Over the past four years the Quad over the past four years has evolved tremendously and widened its Agenda to cover myriad subjects including fighting cancer, and pandemics, bolstering quality infrastructure, maritime domain awareness, STEM education, counter-terrorism efforts, cyber security, connectivity, healthcare, enhancing the resilience of Quad’s semiconductor supply chains, education, humanitarian assistance and disaster relief, space, people-to-people initiatives, and many more.
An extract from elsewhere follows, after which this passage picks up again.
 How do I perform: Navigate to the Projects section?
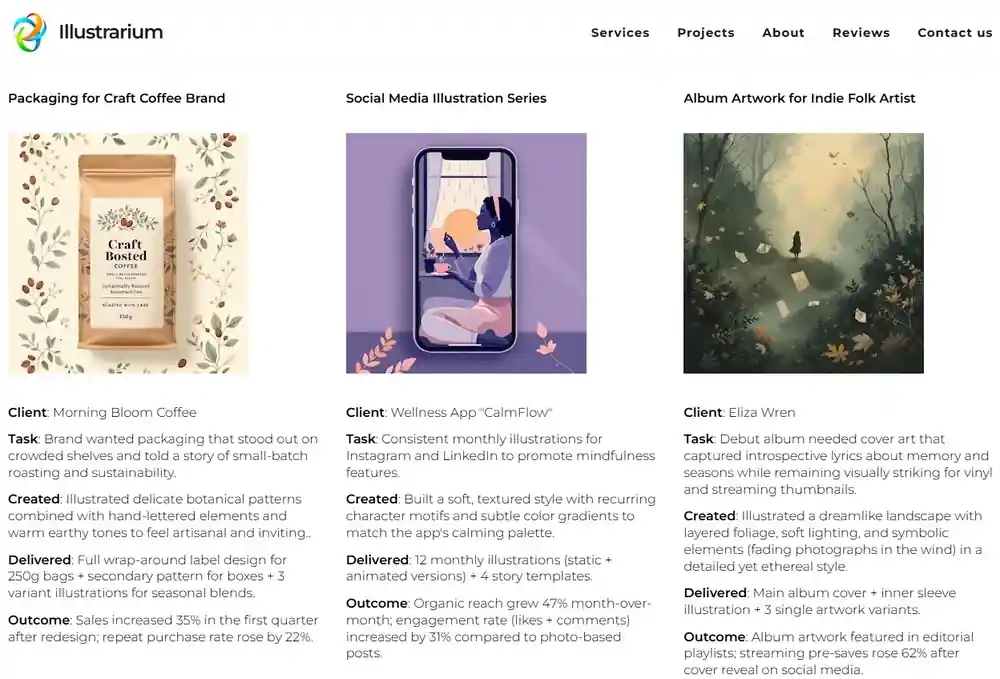point(706,32)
The fundamental objective of the Quad is to ensure a free, open, secure, stable, inclusive and prosperous Indo-Pacific, maintain the rule of law, and safeguard and uphold the freedom of navigation and overflight, and other lawful uses of the sea.
Conclusion
The four ministers declared that the next Summit of the Quad will take place in India in 2025. The Grouping did not miss a step and hit the ground running after the transformative change of government in Washington DC. This sends out a strong message that activities under the Quad will continue to expand in scope and outreach.
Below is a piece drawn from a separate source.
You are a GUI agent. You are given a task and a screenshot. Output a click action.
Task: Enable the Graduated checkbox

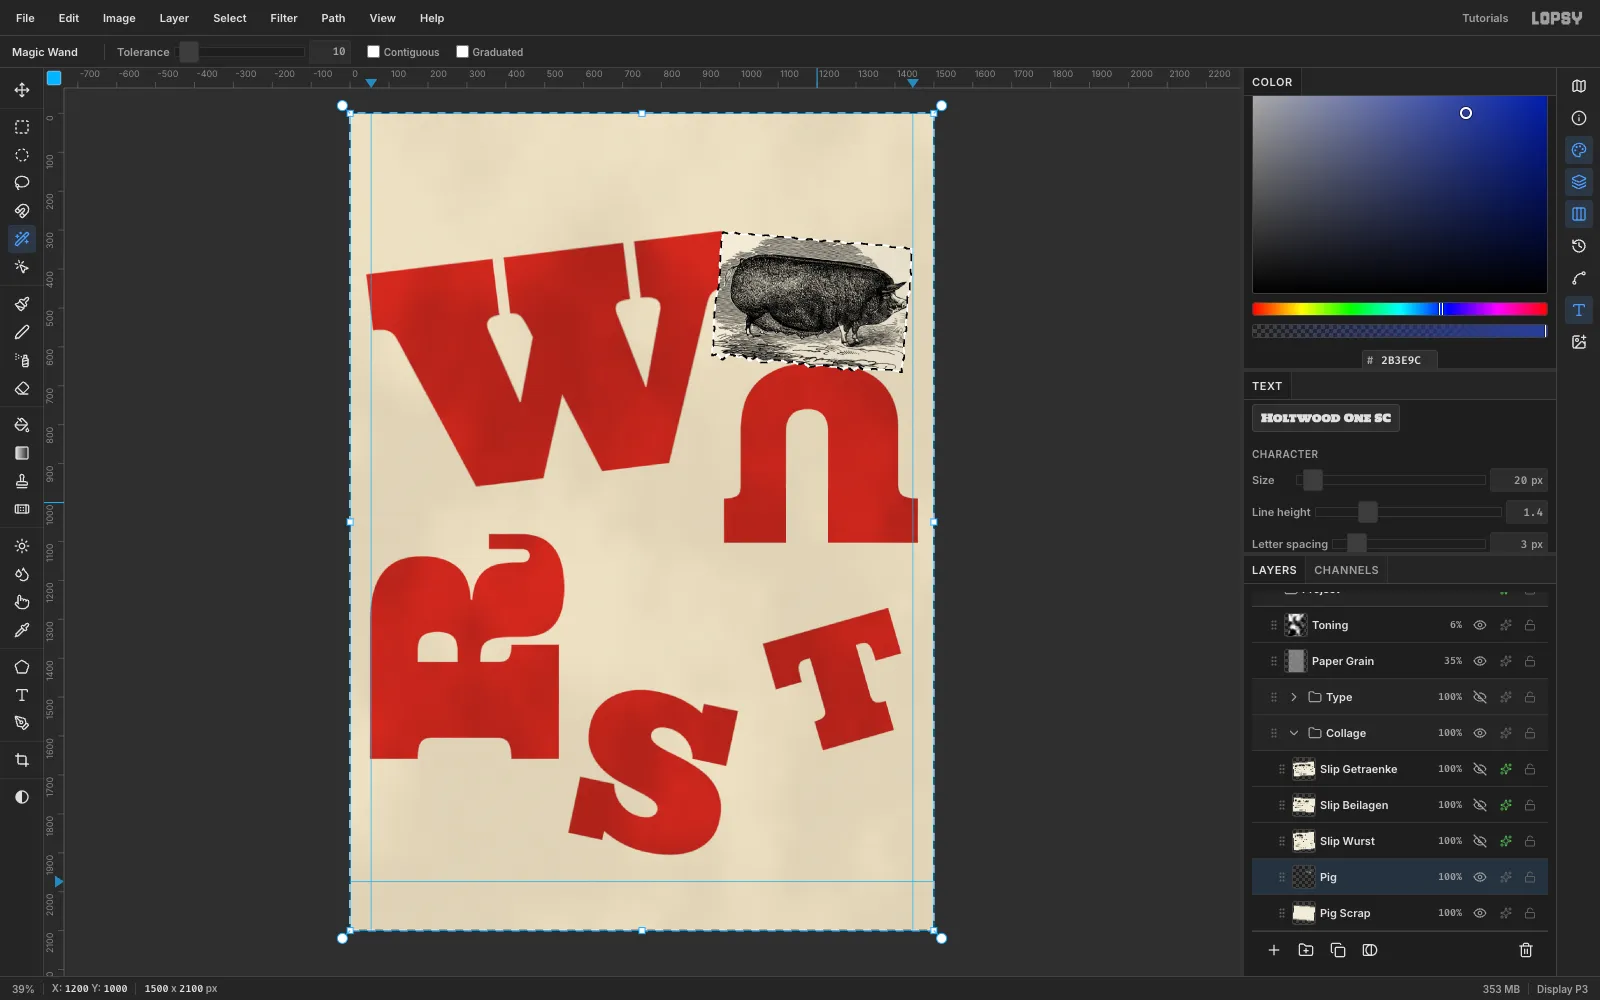[462, 52]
The Quad is not an Asian NATO as claimed by China (and Russia). It does not have a military or defence component to it. It is not directed against any third country. It is an instrument to provide the Global Public Goods, as specified in the para above, to countries of the Indo-Pacific. It is designed to ensure that countries of the region do not succumb to coercive tactics against their own interests.
Developments over the last few days in Washington DC give rise to strong hope that the Quad will continue to flourish in the coming years. After having been revived by President Trump in 2017, the Quad appears to have completed a full circle in January, 2025.